Which brings me to the league tables of exam results, also published last week. Here is a set of figures that becomes more tricky each year. We can now see GCSE results not just for last summer, but for the three previous summers. No doubt some parents will study the list of "most improved" schools and move house so that their children can enrol.

More fool them, I say. All figures are suspect, and official ones most of all. Someone once discovered that a British balance-of-payments crisis, which had persuaded a Chancellor to introduce a severe economic squeeze, was not a crisis at all - the Treasury had forgotten to count a sizeable proportion of our exports. Likewise, in the United States, some economists reckon that the inflation rate has been over-estimated for 25 years, causing the government to overpay pensioners and other welfare recipients by billions of dollars. If figures like these cannot be trusted, why should anybody heed the school exam tables?

I am not impressed by demands for value-added measures of performance. The Observer had a bash last Sunday, assessing exam results against such factors as numbers of children qualifying for free school meals. This had the satisfyingly perverse effect of placing schools from the much-maligned borough of Hackney in second and fourth positions. But I would have had more confidence in the exercise if the Observer had given me a clue about how it calculated the value-added scores.

An alternative form of value-added would take the attainment of children on entry to school and then measure their progress. Its advocates argue that this would make the effects of home background irrelevant. But don't poverty and deprivation hinder progress, as well as attainment on entry to school? And how are the adapted league tables to take account of children who switch schools?

No, I prefer the league tables we have. They are described as "crude" but that is precisely the point. At least, everyone can see that they are absurdly unfair; the alternatives would be unfair in different ways but, because the methodology would be more sophisticated, they would acquire a spurious authority. I suspect that private and grammar schools and comprehensives in middle-class areas will still find ways of coming top. Even if they don't, will it make any difference? Will City brokers, BBC executives and New Labour advisers be sending their children to the two Hackney schools that starred in the Observer's league table? I shall believe it when I see it.

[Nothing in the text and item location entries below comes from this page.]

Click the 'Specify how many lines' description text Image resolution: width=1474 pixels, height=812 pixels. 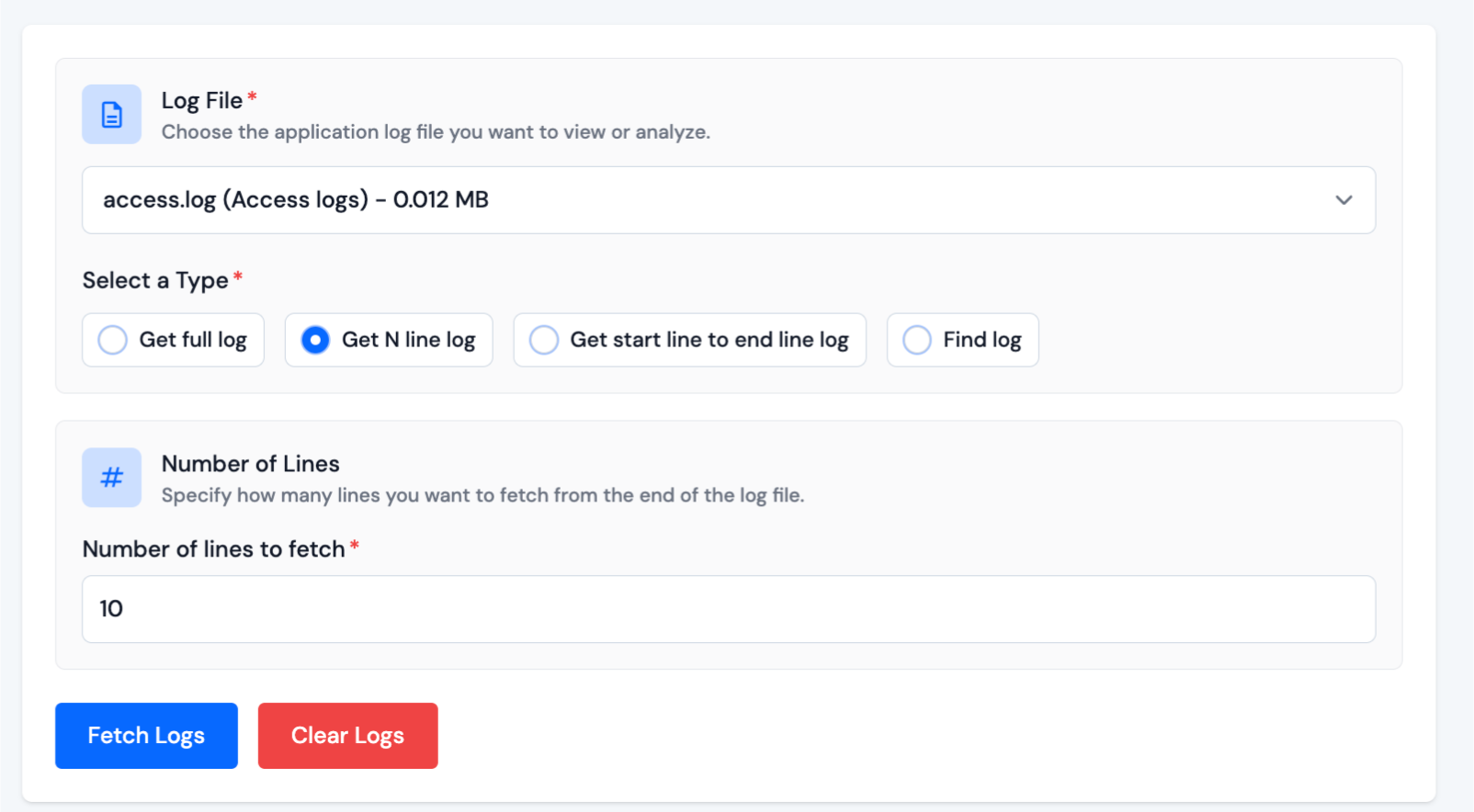482,496
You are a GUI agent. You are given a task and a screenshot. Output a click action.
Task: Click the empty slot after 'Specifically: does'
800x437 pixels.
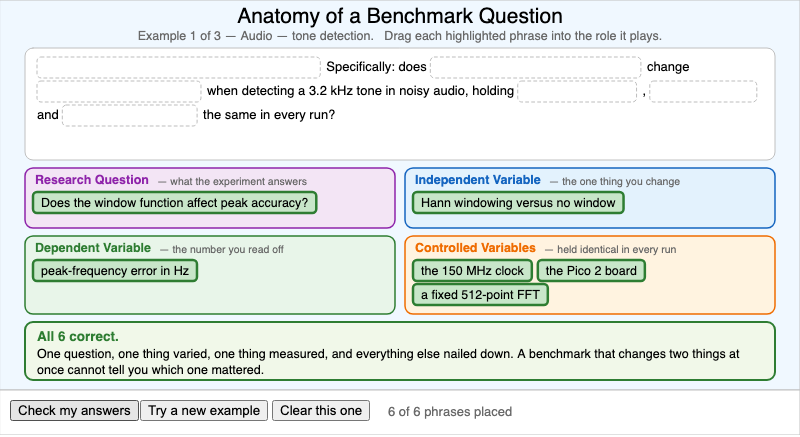point(536,67)
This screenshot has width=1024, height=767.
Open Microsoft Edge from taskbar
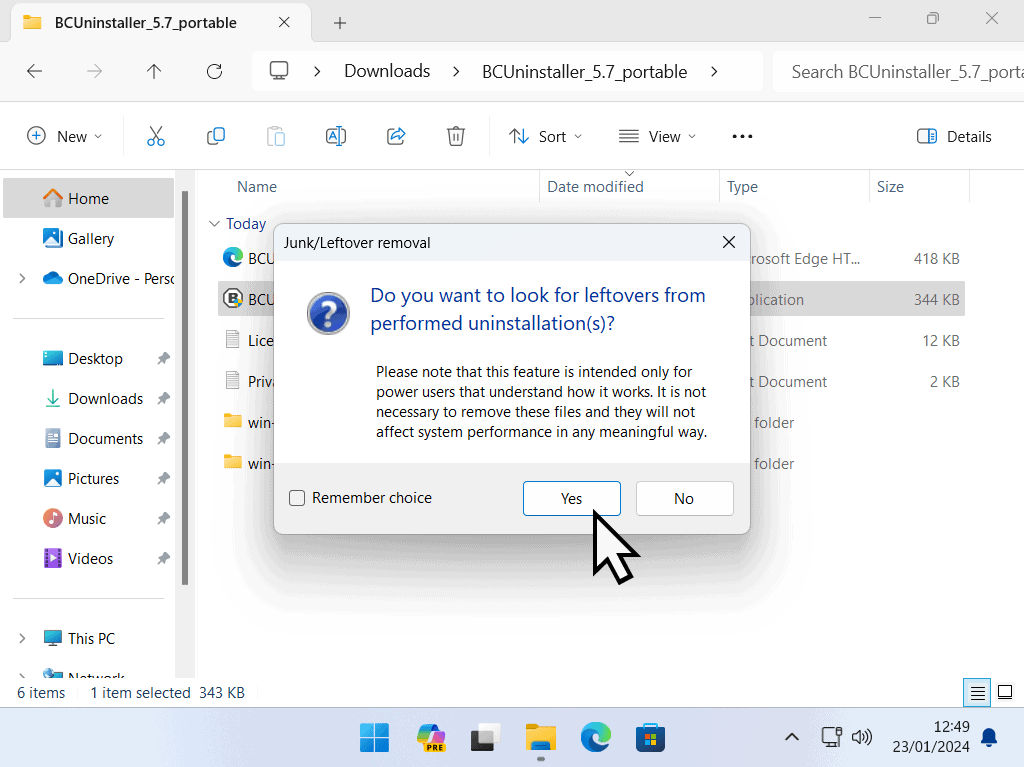pyautogui.click(x=596, y=738)
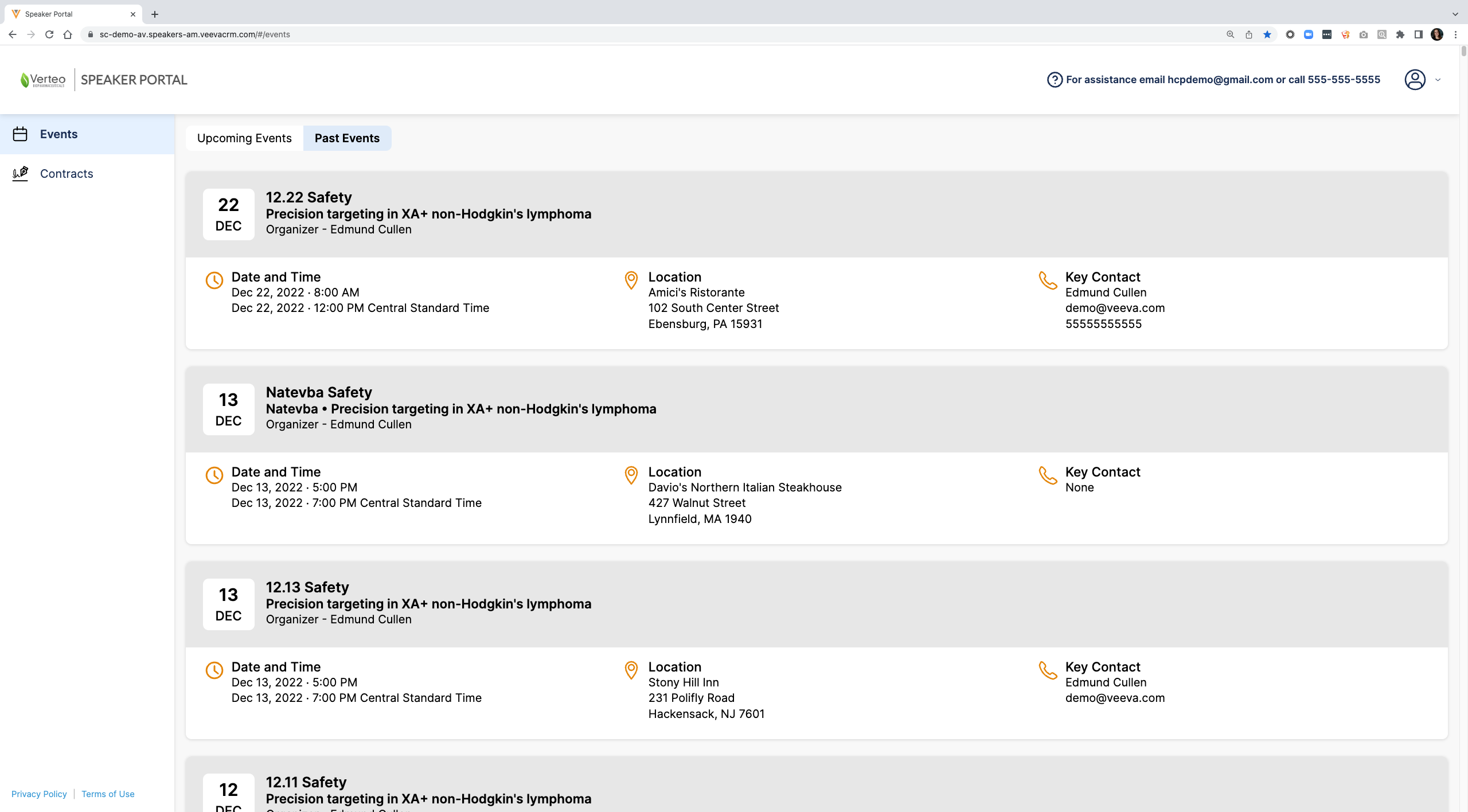Click the browser address bar URL

195,34
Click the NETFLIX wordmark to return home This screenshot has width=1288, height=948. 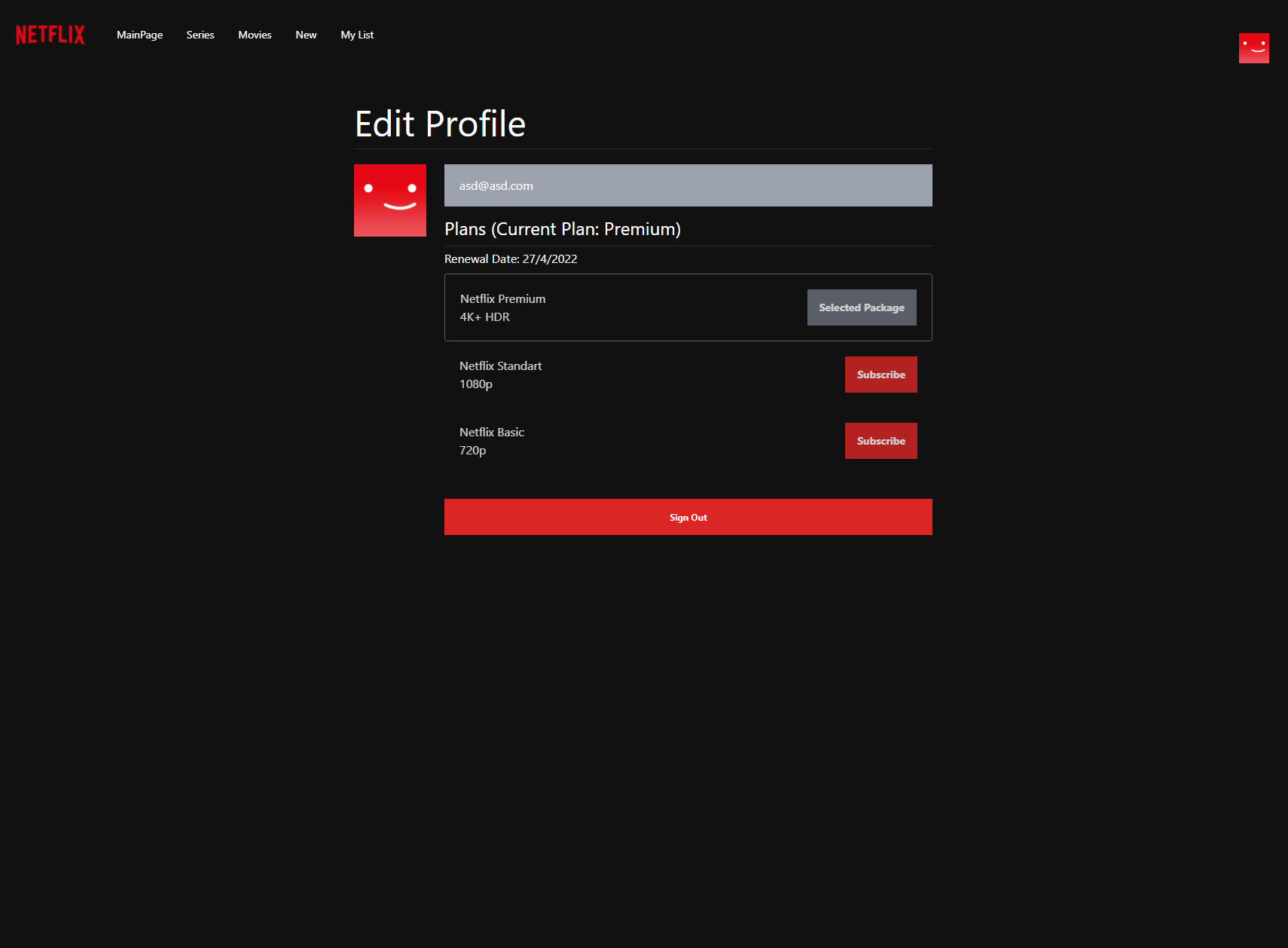click(x=49, y=34)
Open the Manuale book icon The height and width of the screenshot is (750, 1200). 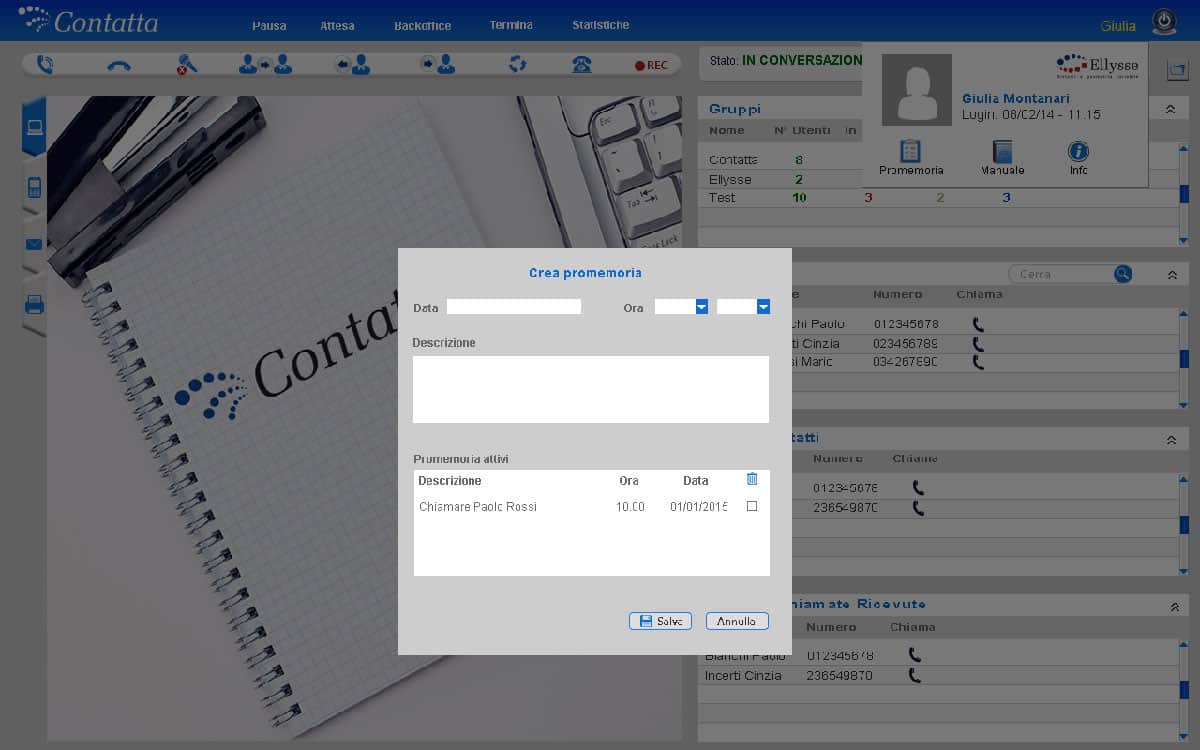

For all their faults, league tables have performed an important function. They have focused schools' attention on the centrality of learning. We have heard just a little less of all that waffle about schools as social agencies, trying to repair broken communities and bring peace and love to high-rise estates.

People have stopped trying to construct a working-class curriculum of allotments, ferrets and football. Demands for road safety studies, anti-racist studies, entrepreneurial studies, happy family studies, death studies, and all the other ingenious ideas for keeping teachers occupied 365 days a year, are more easily resisted. Schools now know that press, public and parents will judge them on a set of clearly-defined results. The judgments may be grossly unfair, but schools at least understand where their priorities lie.

We should leave it at that. I know that schools can boost their positions in the league tables by covert selection of pupils. This is an argument for ending such selection, and changing the admissions system, not for wasting everyone's time with more form-filling, data collection and decimal points. If children from poor homes are doing badly at school, let us give them the smallest classes and the very best teachers. Let us give schools incentives, or even compel them, to recruit the deprived and the under-achieving. But let us not, for Heaven's sake, devise ways of concealing the gross inequalities in our society.

The idea that, if we calibrate our instruments more finely, we can somehow achieve perfect measurement of quality is a modern illusion, created by computers and statisticians who make a living out of it. Auden put it well: Out of the air a voice without a face Proved by statistics that some cause was just In tones as dry and level as the place. Better to publish figures that everyone knows tell only part of the story than to invent new ones that purport to tell the whole.